Ray went to the fallen man and helped Morg stand. The battered leader clutched Ray around his neck and at one point, threatened to choke the last few grains of energy from him.
“All right,” Morg groaned. “Wayne. Get your fingers outta the freezer. We walk outta here.”
“Don’t we need a bag?”
“Wrap them up in a towel with the ice.”
“Oh, okay, yeah. Sure, sure.” Wayne was all for leaving.
“You okay, man?” Ray asked the battered man hanging off his shoulder.
“Nah. Whole leg’s fucked up. Hip is screaming. So’s my face.”
‘Could’ve been worse.”
“Yeah, could’ve been my pecker, right?”
Ray smiled. “Can you walk for fifteen?”
“I’ll limp for thirty,” Morg groaned. “As long as we get to a hospital. Don’t worry about Bern. He’ll show up along the way.”
Ray wasn’t as confident.
“Got ’em,” Wayne said, holding up a dish towel that resembled a checkered picnic bag.
“Get on ahead,” Morg ordered as they gathered at the front door. “And don’t rush me. All right. Let’s boot ’er.”

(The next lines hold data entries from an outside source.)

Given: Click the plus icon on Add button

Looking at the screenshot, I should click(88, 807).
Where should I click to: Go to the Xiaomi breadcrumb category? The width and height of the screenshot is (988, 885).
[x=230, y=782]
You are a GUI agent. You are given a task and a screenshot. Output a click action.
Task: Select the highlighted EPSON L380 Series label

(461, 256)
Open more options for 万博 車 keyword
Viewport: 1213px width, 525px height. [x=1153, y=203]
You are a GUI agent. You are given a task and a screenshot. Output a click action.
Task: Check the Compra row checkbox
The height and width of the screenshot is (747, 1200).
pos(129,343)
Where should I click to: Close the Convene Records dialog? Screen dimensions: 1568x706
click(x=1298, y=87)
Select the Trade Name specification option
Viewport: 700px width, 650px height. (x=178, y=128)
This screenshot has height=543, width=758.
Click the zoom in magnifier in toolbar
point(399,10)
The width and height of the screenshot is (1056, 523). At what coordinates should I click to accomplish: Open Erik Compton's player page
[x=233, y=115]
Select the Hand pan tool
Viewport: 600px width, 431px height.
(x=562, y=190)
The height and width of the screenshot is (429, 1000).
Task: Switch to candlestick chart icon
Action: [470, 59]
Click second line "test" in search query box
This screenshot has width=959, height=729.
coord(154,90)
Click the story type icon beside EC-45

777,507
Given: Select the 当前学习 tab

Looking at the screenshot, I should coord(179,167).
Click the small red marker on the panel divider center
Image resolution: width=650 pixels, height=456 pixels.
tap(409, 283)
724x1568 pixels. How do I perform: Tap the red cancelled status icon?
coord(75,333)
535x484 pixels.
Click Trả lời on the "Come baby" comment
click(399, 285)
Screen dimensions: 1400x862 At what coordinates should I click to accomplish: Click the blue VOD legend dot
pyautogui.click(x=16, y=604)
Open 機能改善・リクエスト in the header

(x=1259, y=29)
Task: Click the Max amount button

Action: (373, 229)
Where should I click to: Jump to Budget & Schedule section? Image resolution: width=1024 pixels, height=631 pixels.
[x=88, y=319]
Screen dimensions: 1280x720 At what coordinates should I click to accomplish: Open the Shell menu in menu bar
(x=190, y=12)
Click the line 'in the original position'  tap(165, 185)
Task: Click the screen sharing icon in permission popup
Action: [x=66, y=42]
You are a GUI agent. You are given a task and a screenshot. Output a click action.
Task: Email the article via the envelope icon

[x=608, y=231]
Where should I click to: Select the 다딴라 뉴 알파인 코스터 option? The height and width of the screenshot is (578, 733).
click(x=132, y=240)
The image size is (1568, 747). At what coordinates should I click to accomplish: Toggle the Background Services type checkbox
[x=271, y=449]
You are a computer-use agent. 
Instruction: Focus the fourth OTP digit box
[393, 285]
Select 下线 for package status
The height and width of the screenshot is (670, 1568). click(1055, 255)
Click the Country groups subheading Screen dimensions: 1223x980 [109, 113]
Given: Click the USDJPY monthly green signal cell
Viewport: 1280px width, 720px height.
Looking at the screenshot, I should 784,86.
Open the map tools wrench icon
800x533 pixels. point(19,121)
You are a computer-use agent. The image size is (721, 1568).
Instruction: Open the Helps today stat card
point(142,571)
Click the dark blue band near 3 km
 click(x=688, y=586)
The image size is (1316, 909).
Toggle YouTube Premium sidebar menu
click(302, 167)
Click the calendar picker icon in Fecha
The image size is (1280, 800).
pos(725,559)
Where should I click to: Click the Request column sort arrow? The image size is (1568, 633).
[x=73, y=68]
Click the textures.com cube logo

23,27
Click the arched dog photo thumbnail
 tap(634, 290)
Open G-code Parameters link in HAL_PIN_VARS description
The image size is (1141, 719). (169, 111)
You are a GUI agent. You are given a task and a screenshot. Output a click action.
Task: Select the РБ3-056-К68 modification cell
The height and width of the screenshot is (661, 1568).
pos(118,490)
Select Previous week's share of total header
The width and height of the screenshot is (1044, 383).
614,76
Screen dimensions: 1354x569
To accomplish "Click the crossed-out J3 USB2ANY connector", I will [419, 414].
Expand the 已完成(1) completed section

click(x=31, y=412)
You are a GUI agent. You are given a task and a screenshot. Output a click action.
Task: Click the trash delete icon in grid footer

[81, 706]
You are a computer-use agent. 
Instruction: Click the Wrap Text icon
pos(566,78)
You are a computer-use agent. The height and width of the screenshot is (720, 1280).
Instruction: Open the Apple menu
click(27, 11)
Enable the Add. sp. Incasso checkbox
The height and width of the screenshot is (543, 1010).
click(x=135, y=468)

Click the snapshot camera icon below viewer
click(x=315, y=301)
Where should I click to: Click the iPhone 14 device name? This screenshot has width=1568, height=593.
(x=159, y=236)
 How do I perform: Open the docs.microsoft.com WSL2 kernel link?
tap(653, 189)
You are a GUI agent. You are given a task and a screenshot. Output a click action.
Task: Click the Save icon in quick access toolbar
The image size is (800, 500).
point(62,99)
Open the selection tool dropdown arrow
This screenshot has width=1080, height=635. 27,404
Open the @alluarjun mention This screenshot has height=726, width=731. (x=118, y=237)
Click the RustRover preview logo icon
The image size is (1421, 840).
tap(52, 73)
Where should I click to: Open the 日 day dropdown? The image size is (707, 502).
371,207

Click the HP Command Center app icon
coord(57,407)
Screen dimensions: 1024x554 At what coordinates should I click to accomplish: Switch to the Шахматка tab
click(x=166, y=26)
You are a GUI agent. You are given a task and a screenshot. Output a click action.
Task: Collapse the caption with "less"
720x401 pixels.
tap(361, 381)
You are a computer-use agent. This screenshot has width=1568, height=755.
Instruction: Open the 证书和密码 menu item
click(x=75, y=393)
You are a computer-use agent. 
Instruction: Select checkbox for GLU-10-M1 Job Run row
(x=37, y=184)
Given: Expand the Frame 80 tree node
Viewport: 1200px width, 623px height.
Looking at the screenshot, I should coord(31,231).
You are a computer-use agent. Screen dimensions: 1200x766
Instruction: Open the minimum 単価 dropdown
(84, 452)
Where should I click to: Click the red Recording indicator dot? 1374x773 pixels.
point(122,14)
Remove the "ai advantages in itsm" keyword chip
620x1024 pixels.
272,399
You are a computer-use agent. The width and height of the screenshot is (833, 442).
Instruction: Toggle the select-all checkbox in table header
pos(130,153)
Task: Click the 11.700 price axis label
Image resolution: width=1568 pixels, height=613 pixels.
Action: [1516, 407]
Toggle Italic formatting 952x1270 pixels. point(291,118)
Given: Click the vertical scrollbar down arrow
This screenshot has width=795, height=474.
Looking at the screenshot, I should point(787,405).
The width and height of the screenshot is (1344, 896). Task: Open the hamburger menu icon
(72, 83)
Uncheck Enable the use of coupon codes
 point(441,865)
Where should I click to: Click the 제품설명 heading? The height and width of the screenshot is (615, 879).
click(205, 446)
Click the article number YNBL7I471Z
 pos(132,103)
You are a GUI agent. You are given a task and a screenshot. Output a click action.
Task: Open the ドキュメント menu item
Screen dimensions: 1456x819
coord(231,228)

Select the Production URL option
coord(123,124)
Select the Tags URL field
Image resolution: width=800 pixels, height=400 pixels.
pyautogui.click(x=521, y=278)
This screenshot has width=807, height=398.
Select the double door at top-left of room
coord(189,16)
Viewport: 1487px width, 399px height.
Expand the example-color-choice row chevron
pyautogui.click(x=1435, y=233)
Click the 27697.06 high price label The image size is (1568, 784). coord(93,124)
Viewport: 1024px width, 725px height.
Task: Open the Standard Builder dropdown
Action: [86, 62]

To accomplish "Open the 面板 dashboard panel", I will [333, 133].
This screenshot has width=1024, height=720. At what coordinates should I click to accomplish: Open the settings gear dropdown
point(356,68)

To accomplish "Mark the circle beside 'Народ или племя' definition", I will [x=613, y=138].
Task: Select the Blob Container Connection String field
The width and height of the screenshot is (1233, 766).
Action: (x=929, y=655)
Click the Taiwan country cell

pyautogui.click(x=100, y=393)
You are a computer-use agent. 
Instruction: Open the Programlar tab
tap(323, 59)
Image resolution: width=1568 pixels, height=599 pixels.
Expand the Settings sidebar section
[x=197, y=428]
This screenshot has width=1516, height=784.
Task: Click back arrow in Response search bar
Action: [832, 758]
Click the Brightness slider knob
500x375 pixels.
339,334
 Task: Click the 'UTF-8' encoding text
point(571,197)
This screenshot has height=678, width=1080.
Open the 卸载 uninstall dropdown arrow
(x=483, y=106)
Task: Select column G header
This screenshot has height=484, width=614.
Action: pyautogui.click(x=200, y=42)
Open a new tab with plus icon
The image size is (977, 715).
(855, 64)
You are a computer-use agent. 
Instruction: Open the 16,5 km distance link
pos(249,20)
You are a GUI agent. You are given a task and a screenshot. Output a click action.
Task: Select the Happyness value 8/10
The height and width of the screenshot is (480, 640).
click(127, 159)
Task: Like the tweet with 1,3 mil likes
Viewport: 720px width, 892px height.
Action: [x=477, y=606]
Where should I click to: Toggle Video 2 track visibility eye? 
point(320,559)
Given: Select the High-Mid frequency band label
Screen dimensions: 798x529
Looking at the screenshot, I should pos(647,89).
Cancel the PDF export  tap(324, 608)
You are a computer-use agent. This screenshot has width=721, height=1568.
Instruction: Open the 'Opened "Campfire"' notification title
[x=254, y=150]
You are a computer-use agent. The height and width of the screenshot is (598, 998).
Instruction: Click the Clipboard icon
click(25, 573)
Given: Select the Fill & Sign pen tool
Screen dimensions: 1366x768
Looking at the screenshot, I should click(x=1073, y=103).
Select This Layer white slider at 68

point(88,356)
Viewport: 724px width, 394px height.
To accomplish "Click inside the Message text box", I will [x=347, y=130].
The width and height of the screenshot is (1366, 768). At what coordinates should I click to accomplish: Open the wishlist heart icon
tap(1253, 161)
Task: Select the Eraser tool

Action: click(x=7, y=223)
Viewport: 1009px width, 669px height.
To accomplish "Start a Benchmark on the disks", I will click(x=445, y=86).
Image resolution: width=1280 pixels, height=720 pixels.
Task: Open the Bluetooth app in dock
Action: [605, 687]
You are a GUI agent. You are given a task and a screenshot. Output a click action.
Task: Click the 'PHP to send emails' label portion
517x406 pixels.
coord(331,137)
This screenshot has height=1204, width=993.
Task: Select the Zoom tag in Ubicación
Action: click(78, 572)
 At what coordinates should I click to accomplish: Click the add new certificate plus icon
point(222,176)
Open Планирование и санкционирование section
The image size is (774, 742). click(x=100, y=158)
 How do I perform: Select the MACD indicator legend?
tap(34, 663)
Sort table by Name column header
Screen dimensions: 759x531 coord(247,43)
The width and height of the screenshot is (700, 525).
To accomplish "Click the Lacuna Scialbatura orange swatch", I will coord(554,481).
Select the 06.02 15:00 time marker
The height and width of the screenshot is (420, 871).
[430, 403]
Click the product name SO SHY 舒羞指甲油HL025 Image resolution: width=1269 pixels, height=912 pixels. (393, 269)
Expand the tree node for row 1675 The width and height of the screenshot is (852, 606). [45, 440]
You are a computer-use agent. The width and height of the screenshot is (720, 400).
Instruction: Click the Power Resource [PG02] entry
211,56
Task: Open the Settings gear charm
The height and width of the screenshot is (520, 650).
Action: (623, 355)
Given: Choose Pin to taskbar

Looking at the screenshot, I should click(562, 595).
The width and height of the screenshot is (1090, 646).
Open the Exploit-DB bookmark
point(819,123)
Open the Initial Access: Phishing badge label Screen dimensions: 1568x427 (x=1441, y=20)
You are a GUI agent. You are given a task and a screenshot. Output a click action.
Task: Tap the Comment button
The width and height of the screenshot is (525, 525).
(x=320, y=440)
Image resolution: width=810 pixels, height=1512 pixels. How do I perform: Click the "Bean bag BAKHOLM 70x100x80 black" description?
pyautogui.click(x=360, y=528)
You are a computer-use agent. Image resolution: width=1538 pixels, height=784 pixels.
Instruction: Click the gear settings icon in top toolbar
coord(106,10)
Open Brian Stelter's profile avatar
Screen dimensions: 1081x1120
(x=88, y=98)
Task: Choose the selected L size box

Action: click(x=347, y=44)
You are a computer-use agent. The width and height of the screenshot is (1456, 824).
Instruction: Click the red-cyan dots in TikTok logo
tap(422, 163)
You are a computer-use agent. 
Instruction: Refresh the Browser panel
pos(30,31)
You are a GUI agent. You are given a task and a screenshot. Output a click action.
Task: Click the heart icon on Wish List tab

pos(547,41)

Wayne took hold of the knob and shot a quick, menacing glare in Ray’s direction, which he understood without fail. Wayne was going to stay on the team for now, but he and Ray would eventually have words for the earlier cheap shot. Ray had no doubt of that.
The big enforcer pulled the door open.
He stuck his head out and an arrow split the air like a low-flying jet, sinking into the wooden frame with a loud whack, just inches away from Wayne’s face. He jumped as if an exceptionally hot poker had been shoved up his ass and fused it shut.
“Jesus Christ!” Wayne shouted and slammed the door shut, crashing into the two men behind him and tipping them over. Ray fell with a grunt and took Morg with him.
Another arrow twacked into the cabin’s clapboard hide, placed near the first shot.
“The fuck was that?” Ray groaned as Wayne’s size-twelve boots clattered past his head, sending vibrations through the floor.
“Someone’s shootin’ at us!” Wayne wailed back.